■ **WORK TO COMPLETE**
Could you repeat, word for word, every line from the one containing "Task: Click the Pareto logo in sidebar" through the final line of the records below, and nothing else?

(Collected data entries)
"""
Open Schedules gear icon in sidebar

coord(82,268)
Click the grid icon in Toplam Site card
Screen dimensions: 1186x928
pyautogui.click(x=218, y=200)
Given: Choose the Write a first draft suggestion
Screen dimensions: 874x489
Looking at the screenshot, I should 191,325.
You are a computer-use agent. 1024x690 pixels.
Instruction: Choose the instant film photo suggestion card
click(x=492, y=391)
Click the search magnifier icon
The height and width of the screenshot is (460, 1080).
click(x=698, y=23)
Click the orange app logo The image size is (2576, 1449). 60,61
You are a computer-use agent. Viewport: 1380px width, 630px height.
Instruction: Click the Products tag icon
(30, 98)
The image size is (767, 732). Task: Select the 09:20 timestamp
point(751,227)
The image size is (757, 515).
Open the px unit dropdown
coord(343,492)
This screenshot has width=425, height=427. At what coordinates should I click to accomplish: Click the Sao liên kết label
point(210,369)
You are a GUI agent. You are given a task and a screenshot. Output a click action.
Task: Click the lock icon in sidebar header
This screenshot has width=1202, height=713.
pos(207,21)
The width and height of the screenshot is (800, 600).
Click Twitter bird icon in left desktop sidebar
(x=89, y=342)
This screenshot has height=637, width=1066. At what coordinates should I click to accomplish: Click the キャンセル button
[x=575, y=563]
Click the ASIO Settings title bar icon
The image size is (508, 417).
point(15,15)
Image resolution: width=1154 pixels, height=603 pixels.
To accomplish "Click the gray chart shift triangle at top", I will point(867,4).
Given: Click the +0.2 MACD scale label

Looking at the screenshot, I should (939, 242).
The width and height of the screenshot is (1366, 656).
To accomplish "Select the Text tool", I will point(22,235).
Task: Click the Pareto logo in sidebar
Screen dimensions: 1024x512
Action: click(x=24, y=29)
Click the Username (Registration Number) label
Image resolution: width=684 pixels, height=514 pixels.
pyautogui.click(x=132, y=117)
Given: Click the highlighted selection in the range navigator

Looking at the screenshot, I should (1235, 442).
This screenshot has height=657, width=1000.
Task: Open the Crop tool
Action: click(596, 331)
"""
■ **RESPONSE TO THIS EXERCISE**
Task: Click the Pareto logo in sidebar
Screen dimensions: 1024x512
Action: click(x=24, y=29)
Click the Username (Registration Number) label
Image resolution: width=684 pixels, height=514 pixels.
pyautogui.click(x=132, y=117)
Given: Click the highlighted selection in the range navigator

Looking at the screenshot, I should (1235, 442).
This screenshot has height=657, width=1000.
Task: Open the Crop tool
Action: click(596, 331)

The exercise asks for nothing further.